Some of the typical prepress tasks can be performed by the graphic artist or designer who designed the project, but this isn't required.

Graphic artists usually apply crop marks and convert the color of modes of their photos to anticipate any color shifts, but much of the prepress process is handled by experienced operators at commercial printing companies using proprietary software programs that are customized to the companies' specific requirements. 

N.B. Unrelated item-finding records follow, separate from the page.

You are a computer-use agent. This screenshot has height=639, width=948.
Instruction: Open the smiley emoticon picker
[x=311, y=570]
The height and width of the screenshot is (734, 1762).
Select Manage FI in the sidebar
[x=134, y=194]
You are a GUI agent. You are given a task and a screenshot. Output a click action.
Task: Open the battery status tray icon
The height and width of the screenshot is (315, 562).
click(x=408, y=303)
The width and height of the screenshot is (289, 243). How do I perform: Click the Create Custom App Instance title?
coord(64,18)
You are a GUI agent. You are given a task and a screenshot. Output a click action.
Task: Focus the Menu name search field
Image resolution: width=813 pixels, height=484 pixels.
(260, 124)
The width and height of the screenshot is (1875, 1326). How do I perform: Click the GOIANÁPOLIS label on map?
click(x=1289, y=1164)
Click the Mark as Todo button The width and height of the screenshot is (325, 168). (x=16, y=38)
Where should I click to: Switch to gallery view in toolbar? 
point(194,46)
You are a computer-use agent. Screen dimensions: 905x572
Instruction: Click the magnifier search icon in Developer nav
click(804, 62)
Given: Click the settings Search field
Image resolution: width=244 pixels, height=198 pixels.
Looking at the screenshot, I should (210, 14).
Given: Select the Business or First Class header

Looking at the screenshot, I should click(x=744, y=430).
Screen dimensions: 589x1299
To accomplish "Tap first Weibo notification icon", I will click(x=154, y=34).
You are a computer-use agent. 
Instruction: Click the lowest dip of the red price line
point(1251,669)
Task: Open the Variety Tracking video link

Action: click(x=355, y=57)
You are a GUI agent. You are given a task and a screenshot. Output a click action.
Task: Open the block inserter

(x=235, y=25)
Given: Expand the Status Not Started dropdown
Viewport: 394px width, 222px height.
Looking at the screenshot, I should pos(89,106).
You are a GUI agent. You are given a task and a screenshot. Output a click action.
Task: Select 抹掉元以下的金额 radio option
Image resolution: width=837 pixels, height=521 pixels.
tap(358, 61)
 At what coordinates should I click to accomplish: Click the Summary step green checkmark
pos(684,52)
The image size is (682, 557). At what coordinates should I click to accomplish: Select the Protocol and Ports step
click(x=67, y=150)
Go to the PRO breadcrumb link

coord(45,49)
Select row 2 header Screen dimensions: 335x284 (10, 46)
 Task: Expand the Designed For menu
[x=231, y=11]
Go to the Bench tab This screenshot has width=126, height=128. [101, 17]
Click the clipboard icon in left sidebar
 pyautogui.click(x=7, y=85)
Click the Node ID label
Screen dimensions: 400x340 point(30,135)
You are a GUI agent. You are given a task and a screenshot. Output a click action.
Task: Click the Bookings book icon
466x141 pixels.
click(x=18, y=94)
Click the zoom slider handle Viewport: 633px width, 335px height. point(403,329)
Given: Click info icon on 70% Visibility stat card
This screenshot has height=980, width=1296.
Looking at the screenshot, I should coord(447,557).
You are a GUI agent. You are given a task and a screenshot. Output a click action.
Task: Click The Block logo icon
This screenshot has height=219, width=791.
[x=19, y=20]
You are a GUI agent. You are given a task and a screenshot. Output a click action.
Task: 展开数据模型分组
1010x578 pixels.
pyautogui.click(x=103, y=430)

Prepress Tasks in the Digital Age

Prepress tasks vary depending on file complexity and printing method. Prepress operators usually:

  • Examine digital files carefully to anticipate and correct any problems that could prevent the document from printing as expected.
  • Double-check fonts to make sure they print correctly.
  • Make sure graphics are in the right format and convert RGB files to CMYK, the format used for printing full-color documents on a printing press.
  • Set the trapping, which is a minuscule overlap of certain colors to prevent gaps where the colors touch in a layout caused by minute shifts in the paper as it runs through the press.
  • Set the imposition of the file—putting pages in the right order for printing. It is common to print four, eight, 16 or even more pages on a single large sheet of paper that is later trimmed and sometimes folded into a single unit.
  • Produce color digital proofs.

Some prepress tasks, such as trapping, imposition and proofing, are best handled by a trained prepress technician at the commercial printing company.

 

Traditional Prepress Tasks

In the past, prepress operators photographed camera-ready artwork using large cameras, but almost all files are completely digital now. Prepress operators made color separations from photos and added crop marks to files. Most of that is done automatically now using proprietary software. Instead of using film to make the metal plates for the press, the plates are made from digital files or the files are sent directly to the press. Much of the hands-on work that traditional prepress technicians once performed is no longer necessary in the digital age. As a result, employment in this field is declining.

Prepress Technician Qualities and Requirements

Prepress operators must be able to work with the industry-standard graphic software programs including QuarkXPress, Adobe Indesign, Illustrator, Photoshop, Corel Draw, Microsoft Word and any other software that their clients use, including open source programs like Gimp and Inkscape.

Some prepress operators are color specialists and make subtle adjustments to client photos to enhance their appearance when printed on paper. They have a working knowledge of the printing process and binding requirements and how they affect each printing project.

An associate degree in printing technology, electronic prepress operations or graphic arts is the usual entry-level education requirement for prepress technicians. Good communication skills are needed to address client questions and concerns. Attention to detail and troubleshooting skills are essential.